#### WORK INSTRUCTION:
Your job is to print the listing exactly.

#### DATA SHOWN:
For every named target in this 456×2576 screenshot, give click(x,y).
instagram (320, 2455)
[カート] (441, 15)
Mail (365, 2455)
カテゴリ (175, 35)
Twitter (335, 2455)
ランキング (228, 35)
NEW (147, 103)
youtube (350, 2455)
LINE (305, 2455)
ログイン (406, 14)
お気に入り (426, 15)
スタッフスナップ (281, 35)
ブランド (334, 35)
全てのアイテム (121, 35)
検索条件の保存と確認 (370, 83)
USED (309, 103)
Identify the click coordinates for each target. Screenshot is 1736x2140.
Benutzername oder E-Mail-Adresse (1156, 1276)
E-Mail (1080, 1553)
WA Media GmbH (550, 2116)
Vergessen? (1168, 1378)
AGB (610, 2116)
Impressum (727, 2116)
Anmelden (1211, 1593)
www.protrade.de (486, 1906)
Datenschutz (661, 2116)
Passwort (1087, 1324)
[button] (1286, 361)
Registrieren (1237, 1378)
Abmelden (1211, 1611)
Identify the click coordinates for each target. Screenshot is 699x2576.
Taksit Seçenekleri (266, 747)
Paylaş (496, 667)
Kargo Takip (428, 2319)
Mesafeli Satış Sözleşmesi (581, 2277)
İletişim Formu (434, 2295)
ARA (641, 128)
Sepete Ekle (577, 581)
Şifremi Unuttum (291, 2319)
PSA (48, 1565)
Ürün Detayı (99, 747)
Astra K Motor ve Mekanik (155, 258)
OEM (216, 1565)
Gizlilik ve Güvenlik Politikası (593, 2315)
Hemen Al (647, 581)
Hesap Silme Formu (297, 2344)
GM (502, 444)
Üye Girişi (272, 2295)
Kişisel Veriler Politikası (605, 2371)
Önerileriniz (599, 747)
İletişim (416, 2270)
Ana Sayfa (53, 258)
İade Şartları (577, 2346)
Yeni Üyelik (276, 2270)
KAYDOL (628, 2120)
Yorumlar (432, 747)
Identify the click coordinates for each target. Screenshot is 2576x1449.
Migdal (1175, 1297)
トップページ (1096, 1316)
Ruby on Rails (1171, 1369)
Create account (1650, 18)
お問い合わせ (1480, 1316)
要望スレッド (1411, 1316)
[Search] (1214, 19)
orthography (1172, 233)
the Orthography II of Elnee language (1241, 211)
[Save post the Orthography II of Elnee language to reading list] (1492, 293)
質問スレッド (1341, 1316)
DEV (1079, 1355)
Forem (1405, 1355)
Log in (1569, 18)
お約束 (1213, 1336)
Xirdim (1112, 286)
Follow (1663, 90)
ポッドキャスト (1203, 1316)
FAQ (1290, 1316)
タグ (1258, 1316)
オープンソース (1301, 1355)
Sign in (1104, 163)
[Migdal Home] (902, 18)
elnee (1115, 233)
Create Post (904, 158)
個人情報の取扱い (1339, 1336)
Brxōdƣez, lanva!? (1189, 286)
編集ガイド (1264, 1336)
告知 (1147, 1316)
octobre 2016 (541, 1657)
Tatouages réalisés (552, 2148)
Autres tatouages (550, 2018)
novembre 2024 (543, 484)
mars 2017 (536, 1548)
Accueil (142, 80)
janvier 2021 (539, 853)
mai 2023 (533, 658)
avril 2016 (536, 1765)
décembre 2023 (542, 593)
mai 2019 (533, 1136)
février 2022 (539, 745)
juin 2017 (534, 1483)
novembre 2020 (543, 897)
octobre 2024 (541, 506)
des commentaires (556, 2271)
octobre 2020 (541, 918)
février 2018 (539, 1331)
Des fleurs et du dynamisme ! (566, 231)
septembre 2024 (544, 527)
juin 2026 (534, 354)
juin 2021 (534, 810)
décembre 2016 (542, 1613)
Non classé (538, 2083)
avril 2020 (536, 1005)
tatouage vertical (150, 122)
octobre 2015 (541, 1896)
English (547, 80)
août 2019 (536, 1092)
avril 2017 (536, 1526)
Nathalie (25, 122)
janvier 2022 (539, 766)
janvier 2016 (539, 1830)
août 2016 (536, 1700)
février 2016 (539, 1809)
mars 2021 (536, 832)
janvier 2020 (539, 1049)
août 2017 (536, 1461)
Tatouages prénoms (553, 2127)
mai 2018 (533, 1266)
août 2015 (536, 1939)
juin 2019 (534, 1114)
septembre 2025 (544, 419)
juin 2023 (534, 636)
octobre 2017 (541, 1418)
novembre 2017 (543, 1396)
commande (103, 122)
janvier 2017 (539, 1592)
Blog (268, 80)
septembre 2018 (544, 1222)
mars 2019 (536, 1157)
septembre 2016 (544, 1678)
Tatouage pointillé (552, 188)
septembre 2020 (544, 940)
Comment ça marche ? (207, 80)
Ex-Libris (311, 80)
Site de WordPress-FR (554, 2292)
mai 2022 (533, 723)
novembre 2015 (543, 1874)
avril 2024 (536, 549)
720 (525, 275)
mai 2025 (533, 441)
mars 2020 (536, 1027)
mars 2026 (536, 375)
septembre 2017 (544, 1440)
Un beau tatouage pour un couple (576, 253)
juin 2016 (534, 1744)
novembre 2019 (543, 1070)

#### COMPLETED EXERCISE:
For every named target in this 456×2576 screenshot, give click(x,y).
instagram (320, 2455)
[カート] (441, 15)
Mail (365, 2455)
カテゴリ (175, 35)
Twitter (335, 2455)
ランキング (228, 35)
NEW (147, 103)
youtube (350, 2455)
LINE (305, 2455)
ログイン (406, 14)
お気に入り (426, 15)
スタッフスナップ (281, 35)
ブランド (334, 35)
全てのアイテム (121, 35)
検索条件の保存と確認 (370, 83)
USED (309, 103)
Identify the click coordinates for each target. Screenshot is 1736x2140.
Benutzername oder E-Mail-Adresse (1156, 1276)
E-Mail (1080, 1553)
WA Media GmbH (550, 2116)
Vergessen? (1168, 1378)
AGB (610, 2116)
Impressum (727, 2116)
Anmelden (1211, 1593)
www.protrade.de (486, 1906)
Datenschutz (661, 2116)
Passwort (1087, 1324)
[button] (1286, 361)
Registrieren (1237, 1378)
Abmelden (1211, 1611)
Identify the click coordinates for each target. Screenshot is 699x2576.
Taksit Seçenekleri (266, 747)
Paylaş (496, 667)
Kargo Takip (428, 2319)
Mesafeli Satış Sözleşmesi (581, 2277)
İletişim Formu (434, 2295)
ARA (641, 128)
Sepete Ekle (577, 581)
Şifremi Unuttum (291, 2319)
PSA (48, 1565)
Ürün Detayı (99, 747)
Astra K Motor ve Mekanik (155, 258)
OEM (216, 1565)
Gizlilik ve Güvenlik Politikası (593, 2315)
Hemen Al (647, 581)
Hesap Silme Formu (297, 2344)
GM (502, 444)
Üye Girişi (272, 2295)
Kişisel Veriler Politikası (605, 2371)
Önerileriniz (599, 747)
İletişim (416, 2270)
Ana Sayfa (53, 258)
İade Şartları (577, 2346)
Yeni Üyelik (276, 2270)
KAYDOL (628, 2120)
Yorumlar (432, 747)
Identify the click coordinates for each target. Screenshot is 2576x1449.
Migdal (1175, 1297)
トップページ (1096, 1316)
Ruby on Rails (1171, 1369)
Create account (1650, 18)
お問い合わせ (1480, 1316)
要望スレッド (1411, 1316)
[Search] (1214, 19)
orthography (1172, 233)
the Orthography II of Elnee language (1241, 211)
[Save post the Orthography II of Elnee language to reading list] (1492, 293)
質問スレッド (1341, 1316)
DEV (1079, 1355)
Forem (1405, 1355)
Log in (1569, 18)
お約束 (1213, 1336)
Xirdim (1112, 286)
Follow (1663, 90)
ポッドキャスト (1203, 1316)
FAQ (1290, 1316)
タグ (1258, 1316)
オープンソース (1301, 1355)
Sign in (1104, 163)
[Migdal Home] (902, 18)
elnee (1115, 233)
Create Post (904, 158)
個人情報の取扱い (1339, 1336)
Brxōdƣez, lanva!? (1189, 286)
編集ガイド (1264, 1336)
告知 (1147, 1316)
octobre 2016 (541, 1657)
Tatouages réalisés (552, 2148)
Autres tatouages (550, 2018)
novembre 2024 (543, 484)
mars 2017 (536, 1548)
Accueil (142, 80)
janvier 2021 (539, 853)
mai 2023 (533, 658)
avril 2016 (536, 1765)
décembre 2023 (542, 593)
mai 2019 (533, 1136)
février 2022 (539, 745)
juin 2017 (534, 1483)
novembre 2020 (543, 897)
octobre 2024 (541, 506)
des commentaires (556, 2271)
octobre 2020 (541, 918)
février 2018 (539, 1331)
Des fleurs et du dynamisme ! (566, 231)
septembre 2024 (544, 527)
juin 2026 (534, 354)
juin 2021 (534, 810)
décembre 2016 (542, 1613)
Non classé (538, 2083)
avril 2020 (536, 1005)
tatouage vertical (150, 122)
octobre 2015 (541, 1896)
English (547, 80)
août 2019 (536, 1092)
avril 2017 (536, 1526)
Nathalie (25, 122)
janvier 2022 (539, 766)
janvier 2016 (539, 1830)
août 2016 (536, 1700)
février 2016 (539, 1809)
mars 2021 (536, 832)
janvier 2020 (539, 1049)
août 2017 (536, 1461)
Tatouages prénoms (553, 2127)
mai 2018 (533, 1266)
août 2015 (536, 1939)
juin 2019 (534, 1114)
septembre 2025 (544, 419)
juin 2023 (534, 636)
octobre 2017 (541, 1418)
novembre 2017 (543, 1396)
commande (103, 122)
janvier 2017 (539, 1592)
Blog (268, 80)
septembre 2018 (544, 1222)
mars 2019 (536, 1157)
septembre 2016 (544, 1678)
Tatouage pointillé (552, 188)
septembre 2020 (544, 940)
Comment ça marche ? (207, 80)
Ex-Libris (311, 80)
Site de WordPress-FR (554, 2292)
mai 2022 (533, 723)
novembre 2015 (543, 1874)
avril 2024 (536, 549)
720 (525, 275)
mai 2025 (533, 441)
mars 2020 (536, 1027)
mars 2026 (536, 375)
septembre 2017 (544, 1440)
Un beau tatouage pour un couple (576, 253)
juin 2016 (534, 1744)
novembre 2019 (543, 1070)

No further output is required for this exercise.